Prostate Tissue Characterization Using TRUS Image Spectral Features

  • S. S. Mohamed
  • A. M. Youssef
  • E. F El-Saadany
  • M. M. A. Salama
Part of the Lecture Notes in Computer Science book series (LNCS, volume 4142)


In this paper focuses on extracting and analyzing spectral features from Trans-Rectal Ultra-Sound (TRUS) images for prostate tissue characterization. The information of the images’ frequency domain features and spatial domain features are used to achieve an accurate Region of Interest (ROI) identification. In particular, each image is divided into ROIs by the use of Gabor filters, a crucial stage, where the image is segmented according to the frequency response of the image pixels. Further, pixels with a similar response to the same filter are assigned to the same region to form a ROI. The radiologist’s experience is also integrated into the algorithm to identify the highly suspected ROIs.

Next, for each ROI, different spectral feature sets are constructed. One set includes the power spectrum wedge and ring energies. The other sets are constructed using geometrical features extracted from the Power Spectrum Density (PSD). In particular, the estimated PSD in these sets is divided into two segments. Polynomial interpolation is used for the first segment and the obtained polynomial coefficients are used as features. The second segment is approximated by a straight line and the slope, the Y intercept as well as the first maximum reached by the PSD are considered as features.

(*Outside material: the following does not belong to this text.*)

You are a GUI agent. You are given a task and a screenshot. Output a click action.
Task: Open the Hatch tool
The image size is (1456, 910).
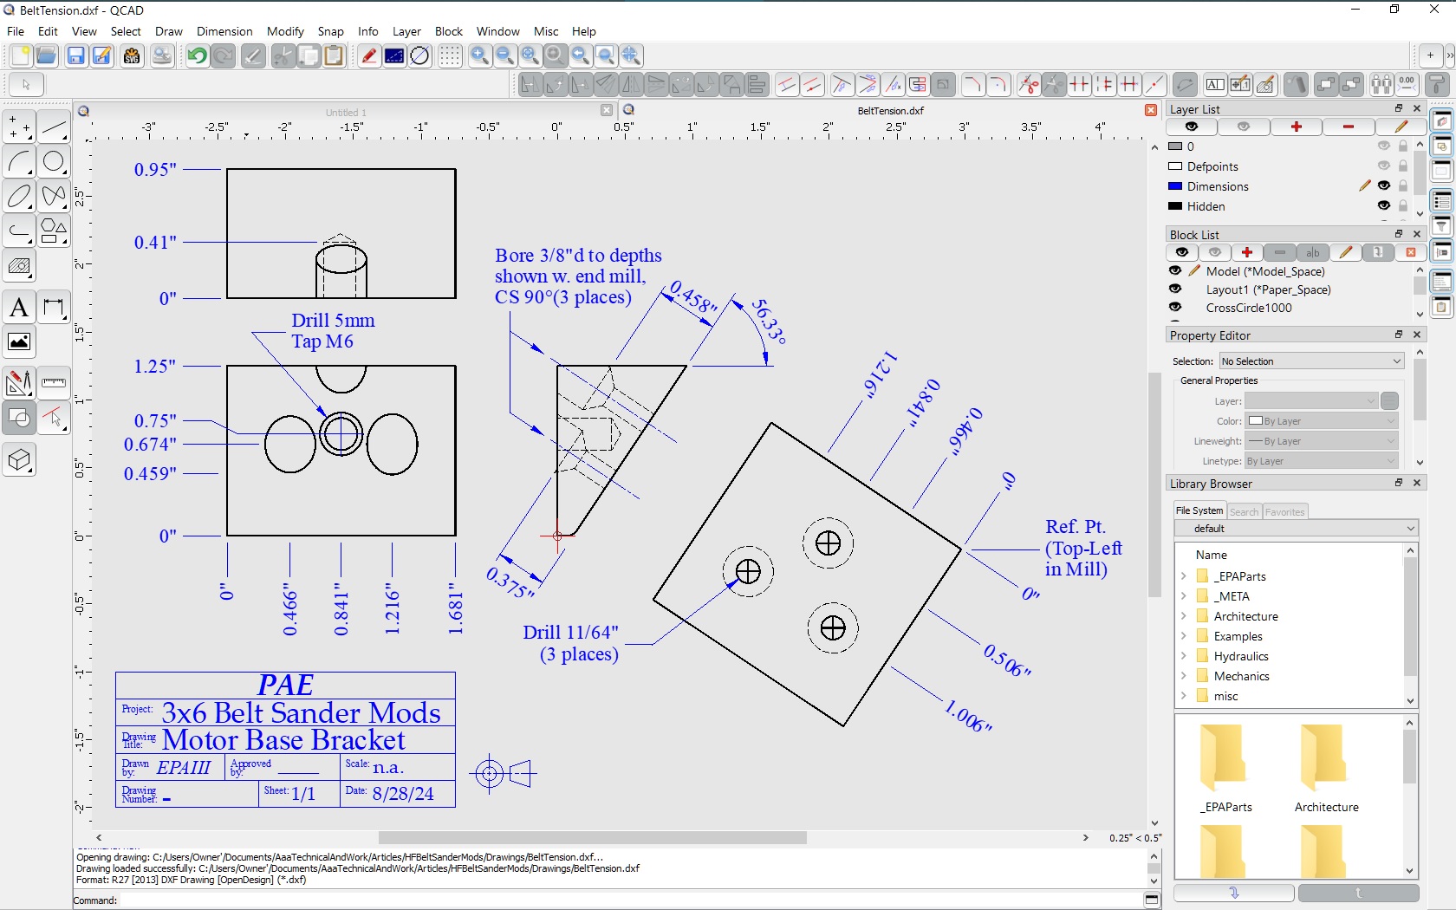tap(19, 267)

A classifier-based feature selection algorithm using CLONALG, a recently proposed optimization technique developed on the basis of clonal selection of the Artificial Immune System (AIS), is adopted and used to select an optimal subset from the above extracted features. Using different PSD estimation techniques, the obtained accuracy ranges from 72.2% to 93.75% using a Support Vector Machine classifier.


Feature Subset Prostate Volume Power Spectrum Density Artificial Immune System Feature Selection Algorithm 
These keywords were added by machine and not by the authors. This process is experimental and the keywords may be updated as the learning algorithm improves.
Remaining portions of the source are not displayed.